__TASK TO CARRY OUT__:
Once the pictures are removed, restate the listing word for word.

__DATASET RECORDS__:
━━━

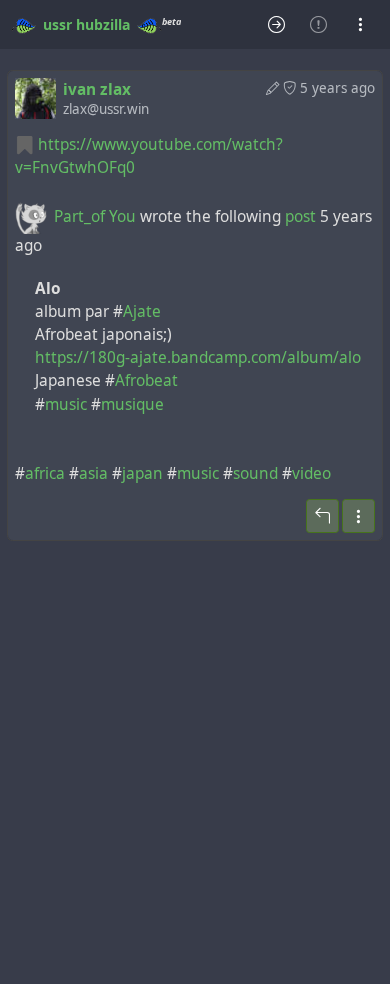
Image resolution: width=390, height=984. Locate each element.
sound (255, 473)
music (66, 404)
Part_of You (95, 216)
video (311, 473)
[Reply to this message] (322, 516)
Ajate (142, 311)
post (302, 216)
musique (132, 404)
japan (142, 473)
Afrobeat (146, 380)
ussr (57, 24)
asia (93, 473)
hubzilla (103, 24)
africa (45, 473)
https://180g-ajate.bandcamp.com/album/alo (198, 357)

━━━

__OUTPUT OF THE EXERCISE__:
Image resolution: width=390, height=984. Locate each element.
sound (255, 473)
music (66, 404)
Part_of You (95, 216)
video (311, 473)
[Reply to this message] (322, 516)
Ajate (142, 311)
post (302, 216)
musique (132, 404)
japan (142, 473)
Afrobeat (146, 380)
ussr (57, 24)
asia (93, 473)
hubzilla (103, 24)
africa (45, 473)
https://180g-ajate.bandcamp.com/album/alo (198, 357)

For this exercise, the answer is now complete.